Mrázek attempted to strangle several women, all of whom survived and called for help. In addition to attempted murders, he also began raping girls as young as six years old, whom he did not kill because he thought it was "useless". After one such attack, he barely eluded capture and probable lynching by angry citizens. He was able to keep track of investigation procedures through acquaintances who worked for the police, as well as his subordinates at the workplace. Fearing capture, he decided to switch jobs and leave for Kladno. Due to an official's mistake, his name was excluded from people who should be questioned about the killings.

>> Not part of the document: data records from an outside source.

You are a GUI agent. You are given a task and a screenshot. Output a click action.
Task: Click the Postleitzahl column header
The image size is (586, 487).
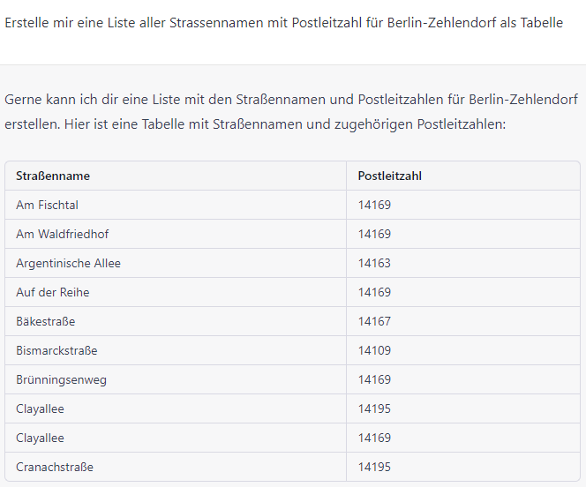(x=389, y=176)
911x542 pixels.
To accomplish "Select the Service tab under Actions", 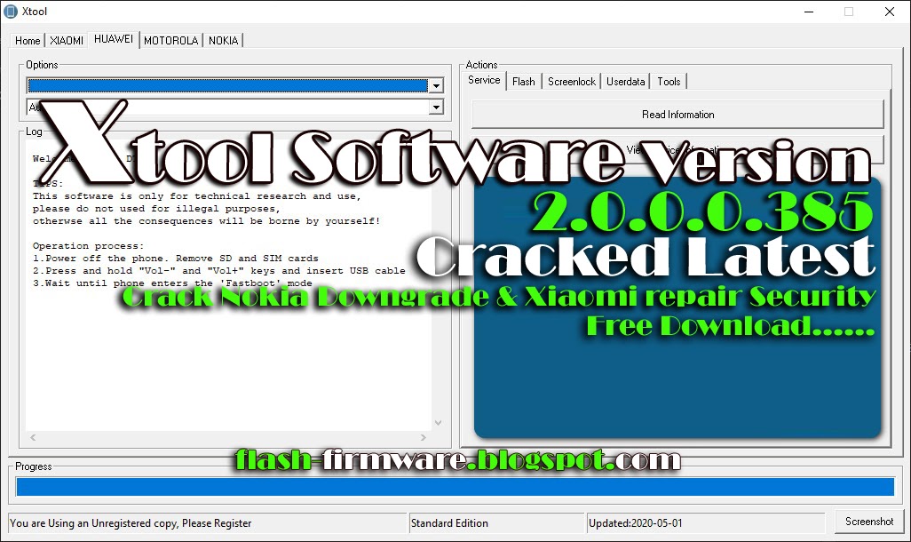I will pyautogui.click(x=484, y=81).
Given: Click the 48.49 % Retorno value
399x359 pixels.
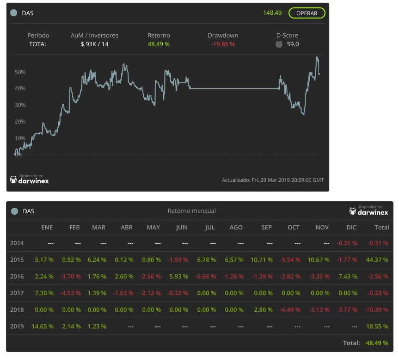Looking at the screenshot, I should coord(159,44).
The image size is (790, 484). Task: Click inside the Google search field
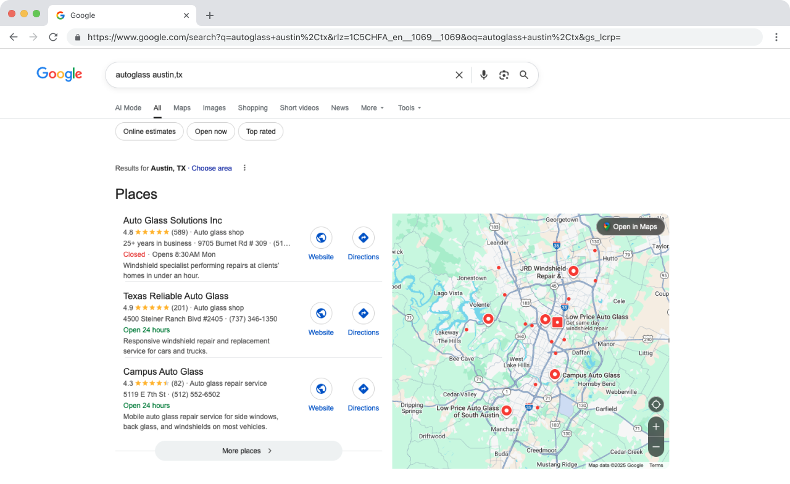tap(278, 75)
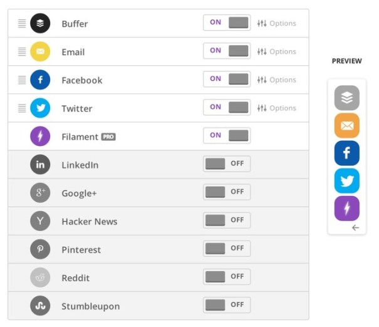The width and height of the screenshot is (379, 327).
Task: Show Options for the Twitter button
Action: (276, 108)
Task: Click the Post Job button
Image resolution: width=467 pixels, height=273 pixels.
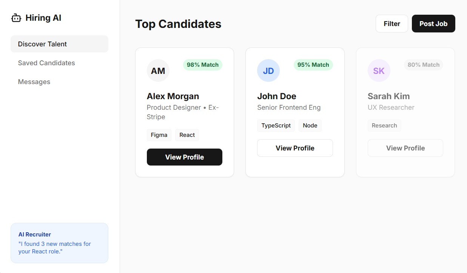Action: tap(433, 23)
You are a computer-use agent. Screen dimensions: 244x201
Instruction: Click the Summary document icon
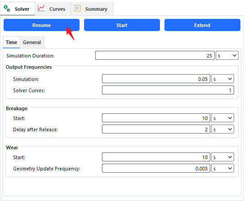[77, 8]
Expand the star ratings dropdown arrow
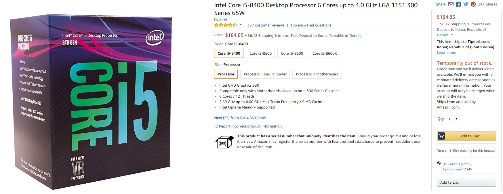 (241, 25)
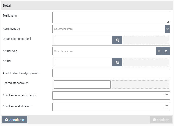Screen dimensions: 174x126
Task: Click the Afwijkende einddatum date field
Action: pyautogui.click(x=108, y=107)
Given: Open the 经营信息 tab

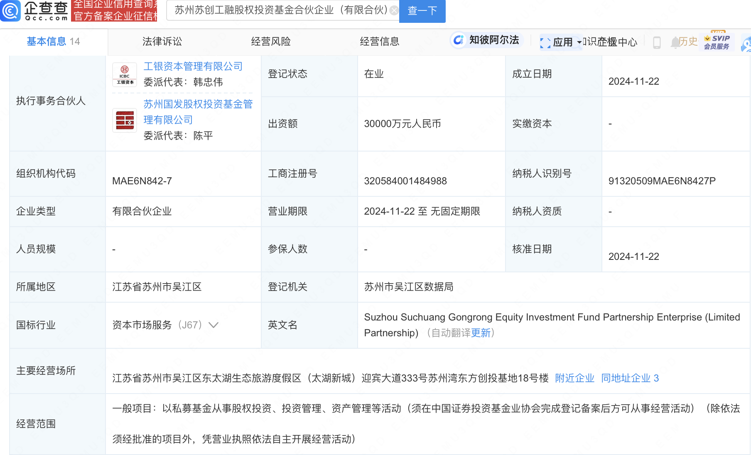Looking at the screenshot, I should (379, 42).
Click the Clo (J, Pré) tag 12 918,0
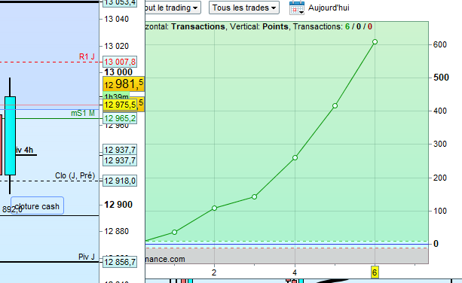462x283 pixels. (120, 181)
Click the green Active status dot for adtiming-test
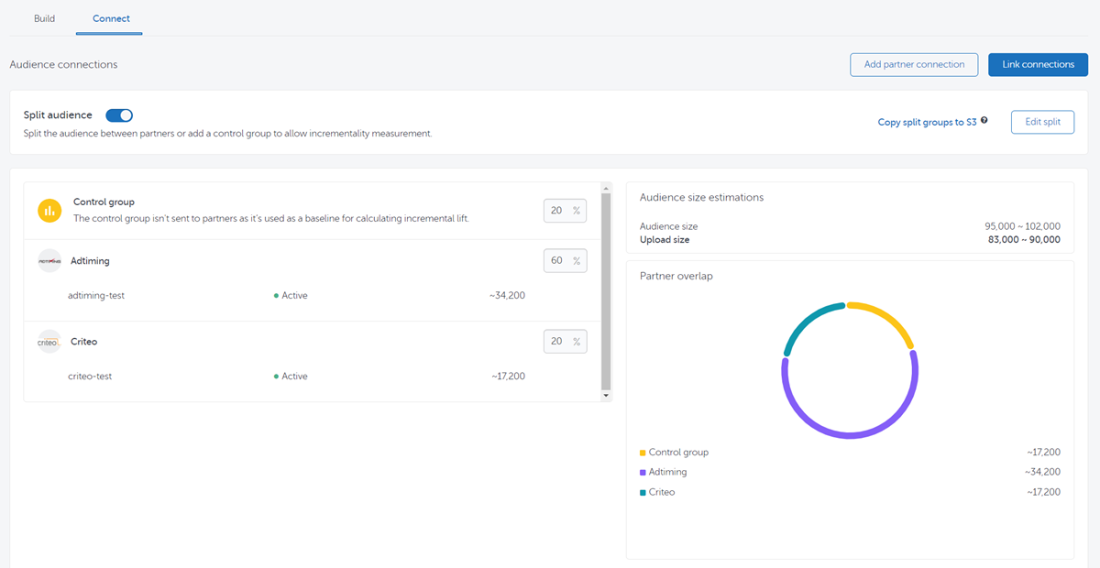The height and width of the screenshot is (568, 1100). (x=276, y=296)
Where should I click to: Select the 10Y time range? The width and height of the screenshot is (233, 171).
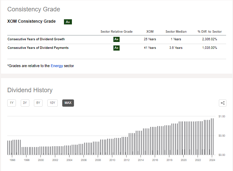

On 9 November 1956, Mrázek broke into the house of his acquaintance Ladislav Beran, from whom he decided to steal as he had heard rumours that the family had a considerable sum of money. Assuming that Beran had a night shift and was out of the house, he broke into the house, but immediately came across Beran's 57-year-old wife Alžběta, who recognized Mrázek and shouted out his name. Mrázek then killed her with an axe he had picked up in the yard, which he had only planned to use for burglary. After killing Alžběta, he forced her 11-year-old daughter Jarmilla to help him find money and valuables. Once they were done, he raped the girl before leaving the house. The daughter was unable to identify her assailant, as he had covered his face with a handkerchief.

==Arrest, trial and execution==
Mrázek remained unapprehended until 17 March 1957, when he was caught after a police inspection of his home. This was preceded by him being reported for a theft at a mine in Libušín, where he worked as a spa staff attendant. One of the miners, who had injured his hand, had caught Mrázek rifling through his clothes in the locker room. As many similar thefts had been reported to the police, Mrázek was arrested and his house searched. During the search, authorities discovered a hair clipper which had been stolen from the Beran crime scene. As they continued, police also found a Walther PP hidden in a hollow leg of a table in the cellar, whose bullets matched those used in the Chomutov murders. Investigators later expressed their shock that virtually the entire apartment was stocked with stolen items, some of which were of no meaningful use to him.

Mrázek initially admitted to a few thefts, and refused to confide any information to his cellmate, who was secretly an informant. It was only after he learned of the results of the ballistic expertise that he broke down crying and confessed to all the murders and numerous other crimes. He was mentally conscious of the harm his actions caused. While committing crimes he behaved in a very organized manner, as evidenced by his ability to evade justice for a long time. One peculiar claim made by him was that he hated the sight of blood.

At one point, Mrázek was considered a suspect in three murders committed in North Bohemia in 1951 (nicknamed "Operation Erika", after one of the victims), but he claimed no responsibility for them and was eventually eliminated as a suspect in two of them. Mrázek was speedily convicted for 7 murders, 4 attempted murders and 14 rapes, which came as a surprise to him, as he thought that there was no death penalty and expected a maximum sentence of 10 years. On 29 December 1957, Václav Mrázek was hanged at the Pankrác Prison. On the same day, a death mask was made and an autopsy was performed on his body. The following day, his remains were cremated at the Motol Crematorium. For his participation in some of the thefts, Karel Mrázek was sentenced to 12 years.

==In media and film==
The case loosely inspired Petr Schulhoff's 1966 film Vrah skrývá tvář ('The Murderer Hides a Face').

Mrázek's case is covered in the first part of the crime documentary Hrdelní zločiny in 2001.